Medium modification of hadron masses and the thermodynamics of hadron resonance gas model

TL;DR

This paper investigates how temperature and baryon density-dependent hadron masses influence the thermodynamics of hadronic matter, using a modified hadron resonance gas model and NJL model calculations, with comparisons to lattice QCD data.

Contribution

It introduces a framework incorporating T and μ dependent hadron masses into the hadron resonance gas model, enhancing the understanding of thermodynamics near the QCD transition.

Findings

Thermodynamical quantities align well with lattice QCD at μ=0.

T and μ dependence significantly affect transport properties near transition.

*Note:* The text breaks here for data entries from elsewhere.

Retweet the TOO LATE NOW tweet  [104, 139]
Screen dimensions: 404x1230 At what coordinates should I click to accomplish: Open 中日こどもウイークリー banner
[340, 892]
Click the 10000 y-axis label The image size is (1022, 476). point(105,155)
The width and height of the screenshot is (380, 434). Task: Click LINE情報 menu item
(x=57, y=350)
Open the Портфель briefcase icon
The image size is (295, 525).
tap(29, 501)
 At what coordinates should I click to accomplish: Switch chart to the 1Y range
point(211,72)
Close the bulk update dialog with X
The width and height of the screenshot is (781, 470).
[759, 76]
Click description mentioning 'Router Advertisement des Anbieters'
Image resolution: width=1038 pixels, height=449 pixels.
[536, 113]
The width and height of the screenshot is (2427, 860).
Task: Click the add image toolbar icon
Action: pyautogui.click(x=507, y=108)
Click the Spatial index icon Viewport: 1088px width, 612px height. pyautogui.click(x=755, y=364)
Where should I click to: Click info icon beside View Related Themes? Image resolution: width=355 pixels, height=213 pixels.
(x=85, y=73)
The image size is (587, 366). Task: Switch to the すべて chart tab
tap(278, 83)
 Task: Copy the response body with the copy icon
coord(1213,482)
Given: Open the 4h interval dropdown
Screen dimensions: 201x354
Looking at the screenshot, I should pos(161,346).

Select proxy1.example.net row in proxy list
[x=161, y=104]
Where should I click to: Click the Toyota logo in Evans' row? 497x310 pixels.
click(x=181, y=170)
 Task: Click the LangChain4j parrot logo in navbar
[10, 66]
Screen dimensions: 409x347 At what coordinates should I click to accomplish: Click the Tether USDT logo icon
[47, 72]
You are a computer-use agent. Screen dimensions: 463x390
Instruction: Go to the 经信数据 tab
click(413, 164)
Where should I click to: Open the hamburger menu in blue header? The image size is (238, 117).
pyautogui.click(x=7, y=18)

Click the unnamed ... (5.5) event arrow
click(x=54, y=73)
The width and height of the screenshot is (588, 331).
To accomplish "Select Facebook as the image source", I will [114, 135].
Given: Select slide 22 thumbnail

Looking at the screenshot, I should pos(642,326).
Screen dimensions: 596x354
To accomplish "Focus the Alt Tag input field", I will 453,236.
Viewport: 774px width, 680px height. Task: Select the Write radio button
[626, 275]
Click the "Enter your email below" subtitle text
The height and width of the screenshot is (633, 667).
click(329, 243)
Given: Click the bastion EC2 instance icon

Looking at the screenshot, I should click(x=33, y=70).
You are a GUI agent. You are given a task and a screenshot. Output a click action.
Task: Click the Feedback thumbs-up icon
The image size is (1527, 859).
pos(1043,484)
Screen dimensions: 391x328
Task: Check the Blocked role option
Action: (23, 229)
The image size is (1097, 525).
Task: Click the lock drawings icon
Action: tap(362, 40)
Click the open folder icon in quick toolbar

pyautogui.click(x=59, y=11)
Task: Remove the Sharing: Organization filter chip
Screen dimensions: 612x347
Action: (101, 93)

Modified masses impact the equation of state of hadronic matter.

Abstract

We study the effect of temperature (T) and baryon density ({\mu}) dependent hadron masses on the thermodynamics of hadronic matter. We use linear scaling rule in terms of constituent quark masses for all hadrons except for light mesons. T and {\mu} dependent constituent quark masses and the light mesons masses are computed using 2+1 flavor Nambu-Jona-Lasinio (NJL) model. We compute the thermodynamical quantities of hadronic matter within excluded volume hadron resonance gas model (EHRG) with these T and {\mu} dependent hadron masses. We confront the thermodynamical quantities with the lattice quantum chromodynamics (LQCD) at {\mu} = 0 GeV. Further, we comment on the effect of T and {\mu} dependent hadron masses on the transport properties near the transition temperature.